Bioinformatics and wet laboratory analysis of rs1800562 to predict genetic aetiology of iron overload in Nigeria

Abstract

Abstract Introduction/Objective The most reported single nucleotide polymorphism (SNP) of the HFE gene is rs1800562, representing the substitution of Adenine for Guanine at position 847 of the HFE gene. This has been widely implicated in hereditary haemochromatosis and other conditions like altered cholesterol balance, Alzheimer’s disease and cutaneous photosensitivity. Abnormal HFE protein resulting from the mutant HFE gene leads to formation of excess iron which has been postulated as likely mechanism for these diseases. Although there is evidence of iron overload in Africans, only few studies have explored possible genetic causes, and prevalence of rs1800562 is not known in West African population. Hence the need to determine the prevalence of rs1800562 in Nigeria using computational and wet laboratory approach.
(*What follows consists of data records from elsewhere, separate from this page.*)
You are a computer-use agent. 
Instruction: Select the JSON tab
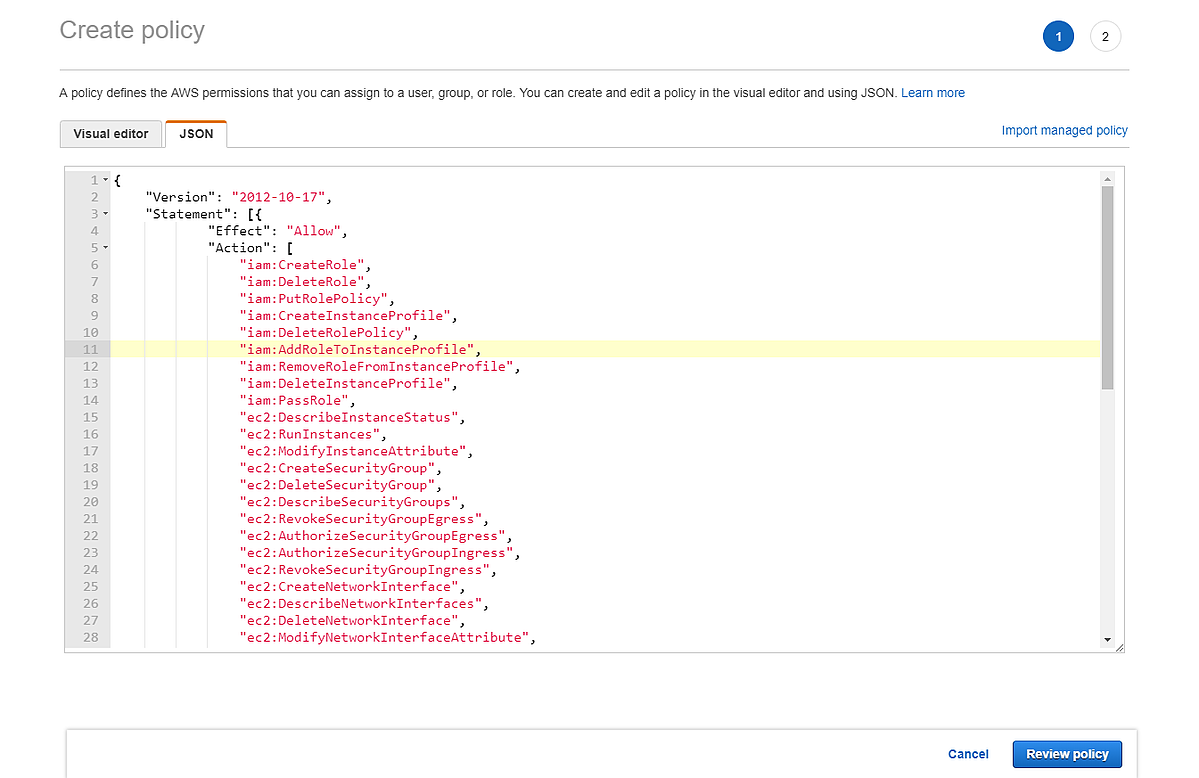tap(196, 134)
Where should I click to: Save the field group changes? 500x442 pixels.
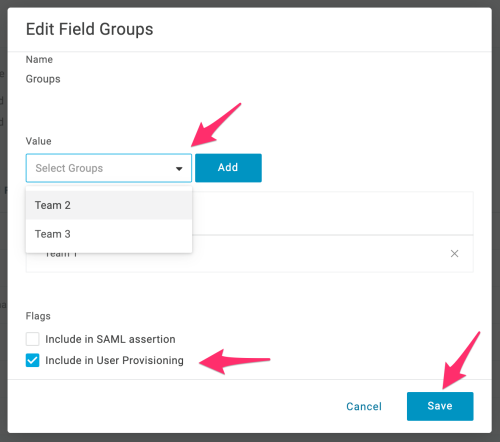tap(440, 406)
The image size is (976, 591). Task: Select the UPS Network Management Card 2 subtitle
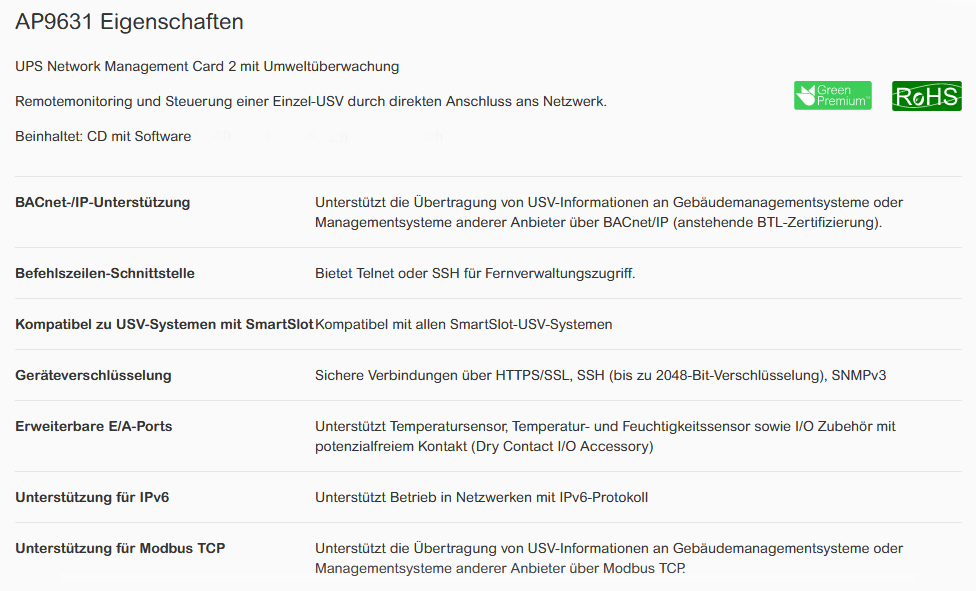tap(207, 66)
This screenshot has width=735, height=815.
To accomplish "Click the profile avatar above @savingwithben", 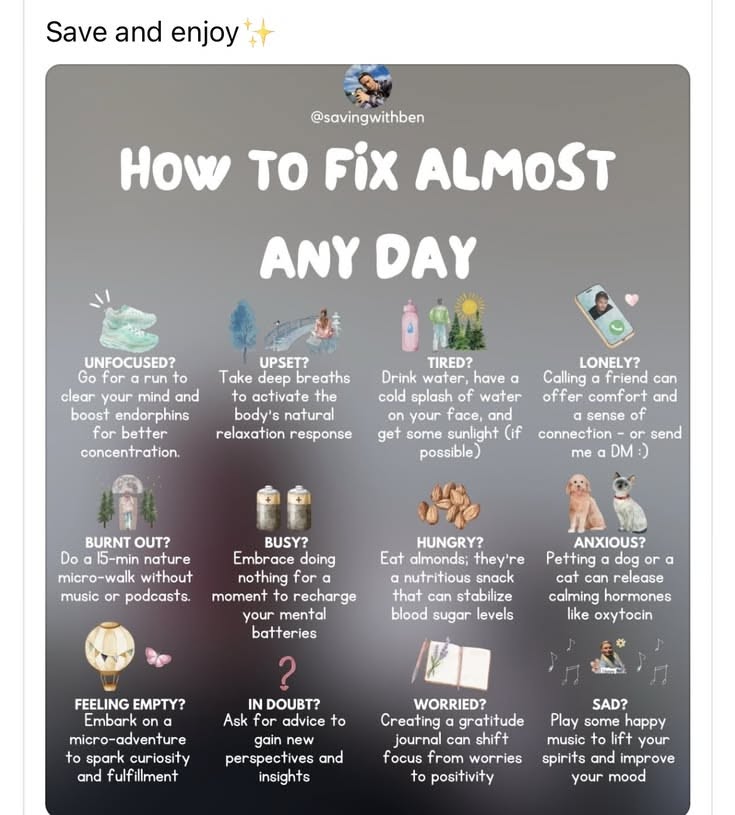I will (368, 85).
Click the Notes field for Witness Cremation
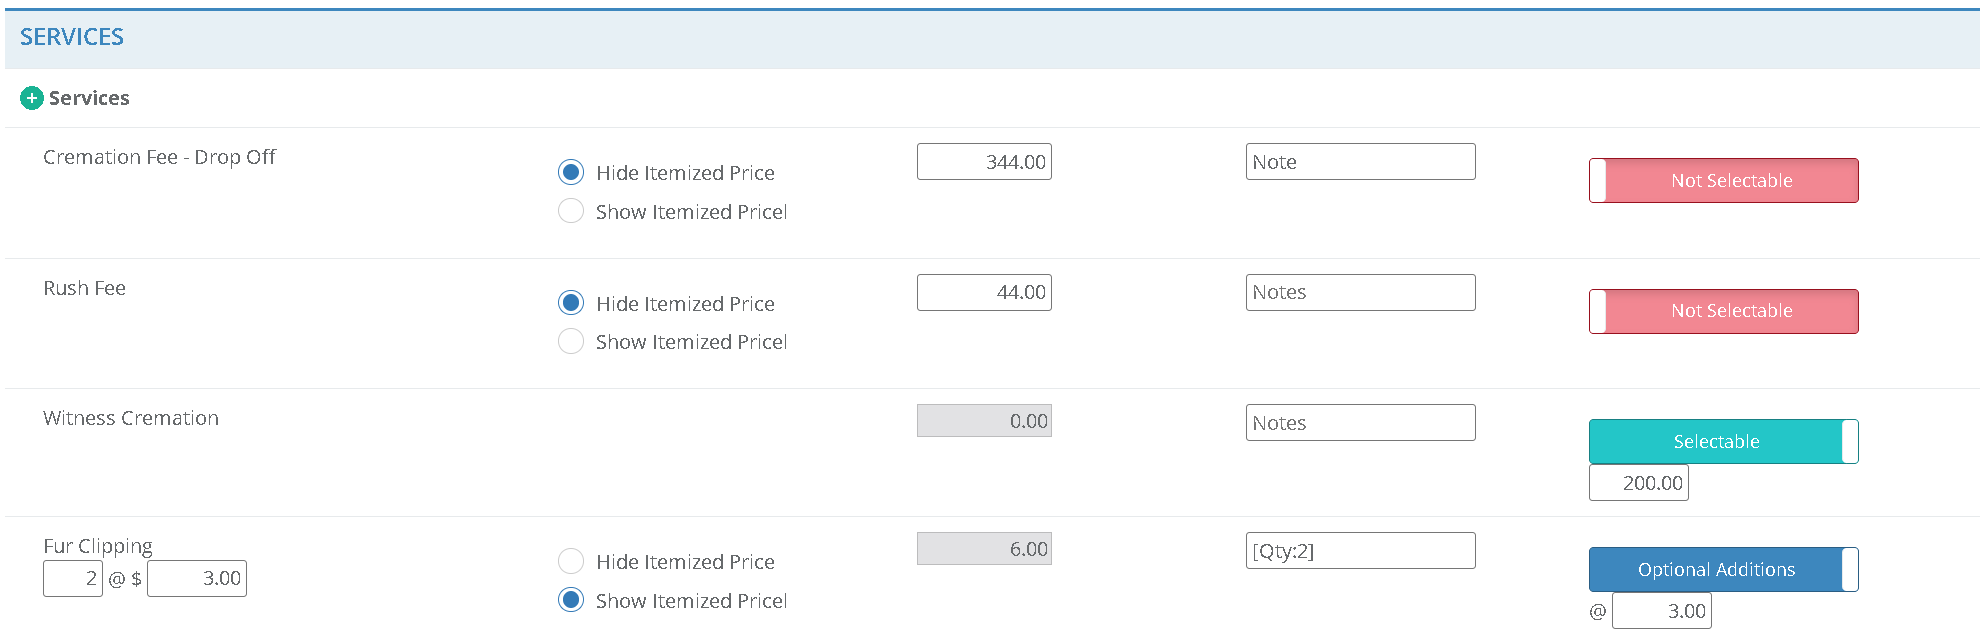 [x=1360, y=423]
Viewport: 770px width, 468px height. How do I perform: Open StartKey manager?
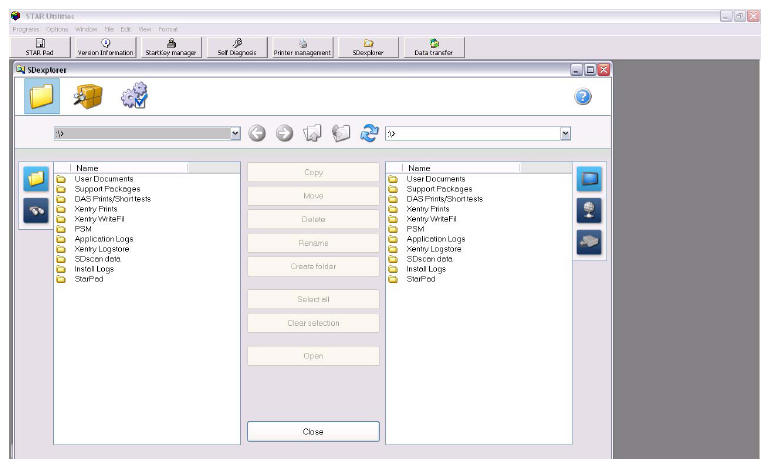pos(171,47)
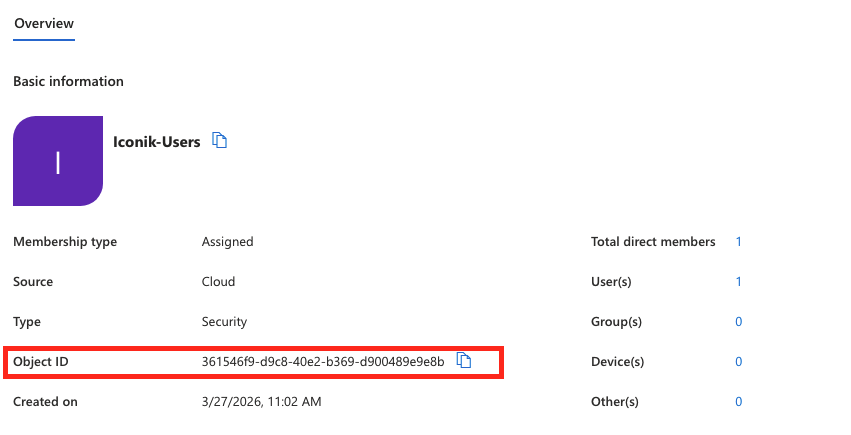The width and height of the screenshot is (851, 435).
Task: Click the Created on date value
Action: pos(262,402)
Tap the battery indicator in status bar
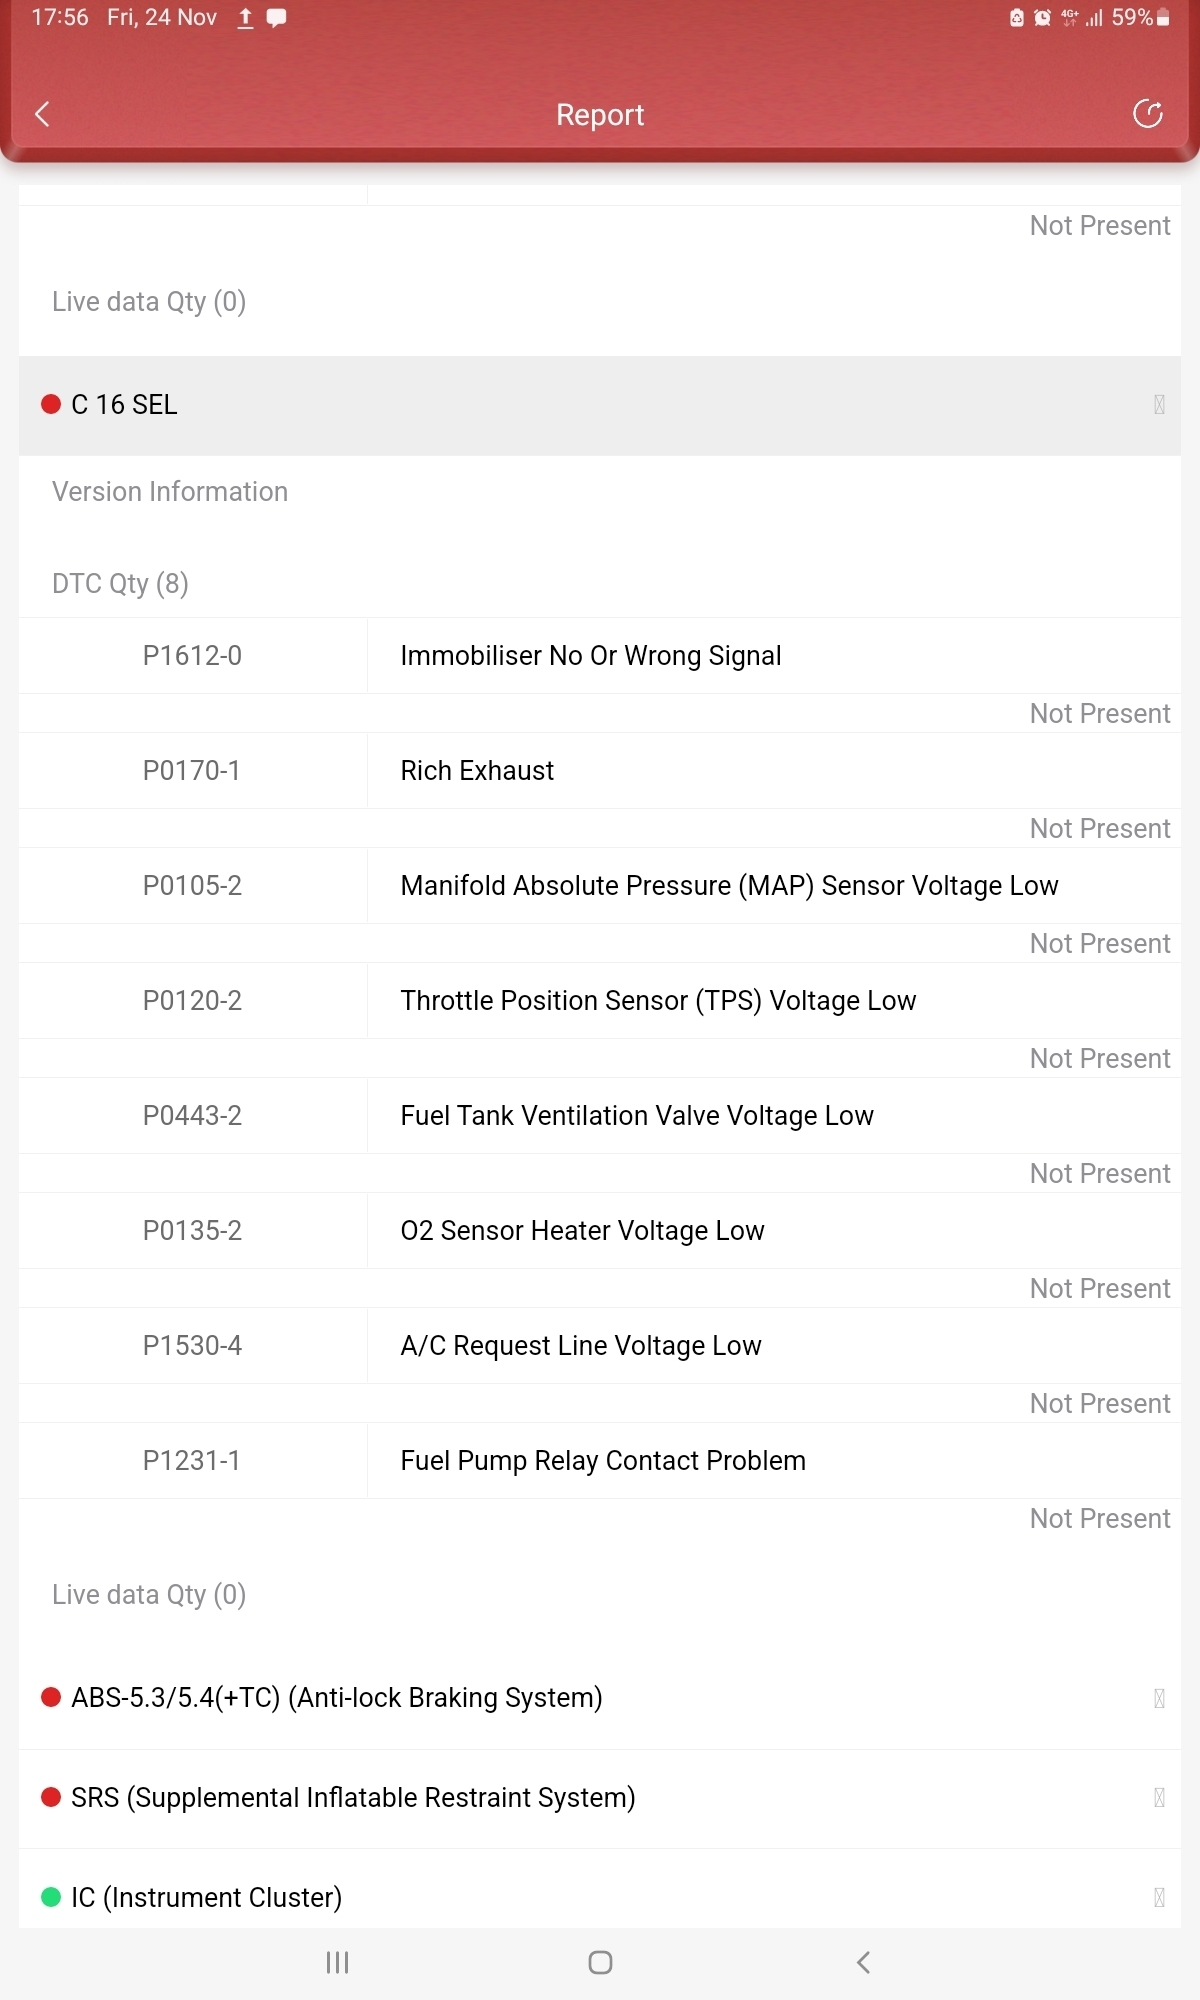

Methods/Case Report Details of rs1800562 were retrieved from Ensembl Genome Browser version 99. Severity of the consequences of this SNP on protein product was determined using bioinformatics tools including SIFT, Polyphen, Mutation Assessor, HOPE, I-mutant and MutPred2. Genotyping of rs1800562 was done In silico using restriction fragment length polymorphism (RFLP). Primer3plus was used for primer design, NCBI BLAST and SMS were used for primer validation. We used Webcutter 2.0 to determine suitable restriction enzymes. The genotyping was simulated using USCS virtual PCR and RestrictionMapper. Whole blood samples were obtained from 200 participants selected randomly from a pool of blood donors. DNA was extracted and flanking region of rs1800562 was amplified. The amplified product was digested by RSA1and fragments examined on agarose gel electrophoresis. Results (if a Case Study enter NA) The MAF was found to be 0.01 globally and 0.02 in Africa. In the two Nigerian population examined (Yoruba and Esan population), MAF was 0.00. Mutation Assessor and SIFT Polyphen consistently predicted the mutation to be of severe consequences. Analysis on HOPE, I-mutant and Mutpred2 revealed loss of protein stability, change in net charges affecting the HFE protein localization and its interaction with other proteins. All the participants in the wet laboratory analysis were homozygous for the wild type allele of rs1800562 (MAF=0). Conclusion This study confirmed the In silico prediction of the absence of rs1800562 in Nigeria. Future studies should focus on other SNPs of the HFE gene as well as other gene involved in iron metabolism.